WaveFormer: A Lightweight Transformer Model for sEMG-based Gesture Recognition
This addresses the problem of deploying accurate gesture recognition on resource-constrained embedded systems for prosthetic and robotic control, though it is incremental as it builds on transformer architectures.
The paper tackles the challenge of classifying similar gestures from sEMG signals with high accuracy and low computational cost, achieving 95% accuracy on the EPN612 dataset and 6.75 ms inference latency with INT8 quantization.

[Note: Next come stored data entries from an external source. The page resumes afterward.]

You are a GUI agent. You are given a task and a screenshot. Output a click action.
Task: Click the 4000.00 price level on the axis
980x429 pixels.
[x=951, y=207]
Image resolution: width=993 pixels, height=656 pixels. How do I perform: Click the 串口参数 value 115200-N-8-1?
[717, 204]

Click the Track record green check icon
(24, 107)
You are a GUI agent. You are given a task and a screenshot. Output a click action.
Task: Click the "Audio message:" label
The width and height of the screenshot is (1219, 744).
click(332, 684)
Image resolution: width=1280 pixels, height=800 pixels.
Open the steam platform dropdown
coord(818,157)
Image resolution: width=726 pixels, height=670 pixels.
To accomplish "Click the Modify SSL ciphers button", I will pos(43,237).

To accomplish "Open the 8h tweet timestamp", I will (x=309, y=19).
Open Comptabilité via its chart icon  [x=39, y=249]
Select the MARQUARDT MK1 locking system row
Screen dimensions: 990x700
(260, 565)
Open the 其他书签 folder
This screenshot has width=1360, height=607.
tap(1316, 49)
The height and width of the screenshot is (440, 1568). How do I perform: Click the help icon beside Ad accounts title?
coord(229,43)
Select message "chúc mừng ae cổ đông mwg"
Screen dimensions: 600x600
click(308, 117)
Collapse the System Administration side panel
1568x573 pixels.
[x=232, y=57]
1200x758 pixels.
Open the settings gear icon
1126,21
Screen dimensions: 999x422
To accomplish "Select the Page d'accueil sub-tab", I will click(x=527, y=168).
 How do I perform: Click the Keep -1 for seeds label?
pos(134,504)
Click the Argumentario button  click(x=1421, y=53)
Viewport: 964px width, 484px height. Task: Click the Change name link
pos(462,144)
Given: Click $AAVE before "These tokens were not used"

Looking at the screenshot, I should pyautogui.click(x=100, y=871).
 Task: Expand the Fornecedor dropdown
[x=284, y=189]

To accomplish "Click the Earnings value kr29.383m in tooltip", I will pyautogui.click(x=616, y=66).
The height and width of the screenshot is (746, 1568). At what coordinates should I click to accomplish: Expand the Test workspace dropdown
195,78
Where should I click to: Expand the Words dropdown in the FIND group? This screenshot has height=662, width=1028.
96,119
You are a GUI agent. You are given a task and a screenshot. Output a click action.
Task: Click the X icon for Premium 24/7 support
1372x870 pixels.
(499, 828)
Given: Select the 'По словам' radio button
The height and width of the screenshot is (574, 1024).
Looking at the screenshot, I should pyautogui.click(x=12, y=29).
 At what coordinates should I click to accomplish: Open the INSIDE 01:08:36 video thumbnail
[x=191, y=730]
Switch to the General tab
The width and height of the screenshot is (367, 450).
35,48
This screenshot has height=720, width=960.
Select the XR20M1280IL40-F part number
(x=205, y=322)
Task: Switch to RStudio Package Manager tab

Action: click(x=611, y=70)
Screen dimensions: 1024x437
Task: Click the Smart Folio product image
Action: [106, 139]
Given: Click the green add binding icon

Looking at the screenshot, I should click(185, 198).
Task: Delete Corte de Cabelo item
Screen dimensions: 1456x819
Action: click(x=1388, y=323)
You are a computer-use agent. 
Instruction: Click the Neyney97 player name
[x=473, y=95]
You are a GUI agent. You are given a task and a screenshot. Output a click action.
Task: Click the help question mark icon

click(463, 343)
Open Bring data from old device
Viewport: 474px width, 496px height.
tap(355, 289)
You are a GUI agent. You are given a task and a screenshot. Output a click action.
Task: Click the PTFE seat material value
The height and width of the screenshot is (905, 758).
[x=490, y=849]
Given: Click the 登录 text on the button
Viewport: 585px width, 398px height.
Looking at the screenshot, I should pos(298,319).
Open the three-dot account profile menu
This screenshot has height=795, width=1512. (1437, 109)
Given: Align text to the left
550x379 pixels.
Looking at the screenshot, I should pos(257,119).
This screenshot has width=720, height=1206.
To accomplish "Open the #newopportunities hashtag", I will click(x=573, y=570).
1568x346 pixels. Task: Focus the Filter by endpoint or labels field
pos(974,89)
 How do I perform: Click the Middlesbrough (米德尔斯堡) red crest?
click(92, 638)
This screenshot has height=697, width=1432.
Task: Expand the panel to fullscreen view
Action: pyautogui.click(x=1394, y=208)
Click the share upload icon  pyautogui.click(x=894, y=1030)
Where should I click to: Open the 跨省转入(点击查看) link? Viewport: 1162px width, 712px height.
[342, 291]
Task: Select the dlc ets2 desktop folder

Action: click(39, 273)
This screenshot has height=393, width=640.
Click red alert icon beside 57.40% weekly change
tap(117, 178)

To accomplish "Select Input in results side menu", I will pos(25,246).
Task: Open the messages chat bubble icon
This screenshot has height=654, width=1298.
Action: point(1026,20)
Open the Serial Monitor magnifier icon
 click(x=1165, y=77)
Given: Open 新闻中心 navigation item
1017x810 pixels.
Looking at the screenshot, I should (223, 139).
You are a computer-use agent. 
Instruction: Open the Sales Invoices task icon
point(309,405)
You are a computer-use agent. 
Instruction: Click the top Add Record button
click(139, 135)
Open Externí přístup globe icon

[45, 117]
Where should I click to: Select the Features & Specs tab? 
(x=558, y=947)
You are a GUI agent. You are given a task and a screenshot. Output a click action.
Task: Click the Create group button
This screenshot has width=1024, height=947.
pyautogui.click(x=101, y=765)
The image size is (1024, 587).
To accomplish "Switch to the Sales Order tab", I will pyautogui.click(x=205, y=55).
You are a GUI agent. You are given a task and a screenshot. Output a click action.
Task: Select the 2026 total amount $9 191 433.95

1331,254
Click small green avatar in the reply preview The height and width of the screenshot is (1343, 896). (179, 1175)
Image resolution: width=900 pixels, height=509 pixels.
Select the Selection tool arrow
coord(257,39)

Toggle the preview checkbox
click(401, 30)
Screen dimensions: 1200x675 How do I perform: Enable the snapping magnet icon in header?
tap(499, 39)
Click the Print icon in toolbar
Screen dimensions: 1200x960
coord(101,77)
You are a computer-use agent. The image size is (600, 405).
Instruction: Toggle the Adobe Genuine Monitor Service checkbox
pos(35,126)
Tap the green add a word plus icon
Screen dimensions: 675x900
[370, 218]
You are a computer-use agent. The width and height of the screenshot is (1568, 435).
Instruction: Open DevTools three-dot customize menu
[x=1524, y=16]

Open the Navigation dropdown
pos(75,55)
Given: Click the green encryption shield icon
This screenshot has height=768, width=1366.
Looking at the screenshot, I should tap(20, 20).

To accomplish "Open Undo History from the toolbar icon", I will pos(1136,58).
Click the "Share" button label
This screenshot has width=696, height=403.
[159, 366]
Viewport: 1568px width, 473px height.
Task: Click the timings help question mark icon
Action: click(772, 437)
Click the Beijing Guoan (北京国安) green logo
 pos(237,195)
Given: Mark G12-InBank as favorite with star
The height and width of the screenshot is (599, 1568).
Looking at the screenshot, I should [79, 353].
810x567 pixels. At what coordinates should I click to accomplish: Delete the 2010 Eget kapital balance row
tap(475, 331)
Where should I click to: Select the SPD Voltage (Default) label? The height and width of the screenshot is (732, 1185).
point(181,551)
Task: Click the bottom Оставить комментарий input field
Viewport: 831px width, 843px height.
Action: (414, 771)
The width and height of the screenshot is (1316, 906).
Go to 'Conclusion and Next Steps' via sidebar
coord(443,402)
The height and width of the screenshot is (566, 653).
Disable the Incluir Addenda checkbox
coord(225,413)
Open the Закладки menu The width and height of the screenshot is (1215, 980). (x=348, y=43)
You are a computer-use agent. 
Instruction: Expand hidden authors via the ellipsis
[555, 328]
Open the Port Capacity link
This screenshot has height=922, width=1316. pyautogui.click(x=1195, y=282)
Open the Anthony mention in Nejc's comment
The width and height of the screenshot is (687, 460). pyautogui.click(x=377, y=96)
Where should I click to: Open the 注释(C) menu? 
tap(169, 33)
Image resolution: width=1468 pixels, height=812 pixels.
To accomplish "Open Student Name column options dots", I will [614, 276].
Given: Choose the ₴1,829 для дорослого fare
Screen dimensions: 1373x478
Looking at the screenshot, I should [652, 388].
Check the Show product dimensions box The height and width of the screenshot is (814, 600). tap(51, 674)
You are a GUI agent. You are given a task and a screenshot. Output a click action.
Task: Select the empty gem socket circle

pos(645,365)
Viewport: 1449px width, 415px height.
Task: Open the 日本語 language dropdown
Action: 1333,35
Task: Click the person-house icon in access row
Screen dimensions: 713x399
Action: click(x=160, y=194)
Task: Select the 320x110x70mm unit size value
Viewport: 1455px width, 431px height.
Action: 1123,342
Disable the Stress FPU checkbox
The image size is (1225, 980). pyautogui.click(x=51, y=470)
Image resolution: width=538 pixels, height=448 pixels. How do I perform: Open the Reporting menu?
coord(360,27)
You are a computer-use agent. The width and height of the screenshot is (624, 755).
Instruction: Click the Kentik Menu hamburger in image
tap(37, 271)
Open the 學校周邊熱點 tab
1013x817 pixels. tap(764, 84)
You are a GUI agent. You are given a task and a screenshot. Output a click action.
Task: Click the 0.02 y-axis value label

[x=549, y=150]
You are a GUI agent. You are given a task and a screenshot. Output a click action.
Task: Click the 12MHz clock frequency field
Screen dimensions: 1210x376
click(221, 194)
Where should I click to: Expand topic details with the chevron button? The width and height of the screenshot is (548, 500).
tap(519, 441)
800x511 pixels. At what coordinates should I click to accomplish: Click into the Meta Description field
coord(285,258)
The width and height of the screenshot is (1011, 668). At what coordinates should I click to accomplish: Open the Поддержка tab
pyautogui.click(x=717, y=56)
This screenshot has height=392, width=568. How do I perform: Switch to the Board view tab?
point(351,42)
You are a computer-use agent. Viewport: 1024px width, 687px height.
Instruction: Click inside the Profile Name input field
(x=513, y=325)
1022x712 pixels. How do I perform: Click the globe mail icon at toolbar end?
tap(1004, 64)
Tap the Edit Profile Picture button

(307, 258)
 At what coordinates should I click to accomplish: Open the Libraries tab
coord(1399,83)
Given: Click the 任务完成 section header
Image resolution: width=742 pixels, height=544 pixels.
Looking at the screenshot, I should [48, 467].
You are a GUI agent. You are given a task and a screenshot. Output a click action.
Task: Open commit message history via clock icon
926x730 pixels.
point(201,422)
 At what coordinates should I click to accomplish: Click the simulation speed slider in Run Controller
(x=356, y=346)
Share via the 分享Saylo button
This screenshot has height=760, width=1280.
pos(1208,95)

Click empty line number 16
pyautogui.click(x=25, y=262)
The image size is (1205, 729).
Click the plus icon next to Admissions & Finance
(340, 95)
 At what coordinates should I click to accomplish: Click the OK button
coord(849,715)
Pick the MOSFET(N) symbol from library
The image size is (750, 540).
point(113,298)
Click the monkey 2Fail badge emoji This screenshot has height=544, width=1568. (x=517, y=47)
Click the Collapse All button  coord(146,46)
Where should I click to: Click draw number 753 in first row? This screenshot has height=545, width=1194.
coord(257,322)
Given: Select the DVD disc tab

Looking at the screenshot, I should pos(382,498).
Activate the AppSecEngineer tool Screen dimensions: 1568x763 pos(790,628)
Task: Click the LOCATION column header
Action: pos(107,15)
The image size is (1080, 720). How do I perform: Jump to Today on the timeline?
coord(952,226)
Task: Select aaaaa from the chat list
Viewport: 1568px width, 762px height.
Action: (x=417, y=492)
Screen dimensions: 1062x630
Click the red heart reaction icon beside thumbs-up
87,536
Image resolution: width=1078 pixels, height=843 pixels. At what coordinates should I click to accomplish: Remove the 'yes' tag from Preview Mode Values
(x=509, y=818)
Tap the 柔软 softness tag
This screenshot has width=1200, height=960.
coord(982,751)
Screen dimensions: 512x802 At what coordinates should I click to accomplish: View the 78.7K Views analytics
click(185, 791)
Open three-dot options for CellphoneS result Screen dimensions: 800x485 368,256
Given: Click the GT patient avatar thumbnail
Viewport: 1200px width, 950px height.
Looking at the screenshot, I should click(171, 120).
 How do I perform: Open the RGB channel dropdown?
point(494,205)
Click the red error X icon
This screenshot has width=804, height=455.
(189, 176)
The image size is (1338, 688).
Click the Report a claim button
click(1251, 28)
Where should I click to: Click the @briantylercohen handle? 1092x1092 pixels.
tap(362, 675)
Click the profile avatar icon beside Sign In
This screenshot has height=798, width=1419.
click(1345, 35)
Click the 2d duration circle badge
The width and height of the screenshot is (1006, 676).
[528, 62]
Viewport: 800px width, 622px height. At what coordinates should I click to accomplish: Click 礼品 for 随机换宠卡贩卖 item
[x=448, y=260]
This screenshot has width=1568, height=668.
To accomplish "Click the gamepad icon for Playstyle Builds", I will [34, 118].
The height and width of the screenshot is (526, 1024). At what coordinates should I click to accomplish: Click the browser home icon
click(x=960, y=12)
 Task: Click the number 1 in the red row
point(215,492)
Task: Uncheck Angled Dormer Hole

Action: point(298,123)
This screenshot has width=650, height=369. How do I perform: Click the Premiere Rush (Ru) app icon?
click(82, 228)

Human-machine interaction, particularly in prosthetic and robotic control, has seen progress with gesture recognition via surface electromyographic (sEMG) signals.However, classifying similar gestures that produce nearly identical muscle signals remains a challenge, often reducing classification accuracy. Traditional deep learning models for sEMG gesture recognition are large and computationally expensive, limiting their deployment on resource-constrained embedded systems. In this work, we propose WaveFormer, a lightweight transformer-based architecture tailored for sEMG gesture recognition. Our model integrates time-domain and frequency-domain features through a novel learnable wavelet transform, enhancing feature extraction. In particular, the WaveletConv module, a multi-level wavelet decomposition layer with depthwise separable convolution, ensures both efficiency and compactness. With just 3.1 million parameters, WaveFormer achieves 95% classification accuracy on the EPN612 dataset, outperforming larger models. Furthermore, when profiled on a laptop equipped with an Intel CPU, INT8 quantization achieves real-time deployment with a 6.75 ms inference latency.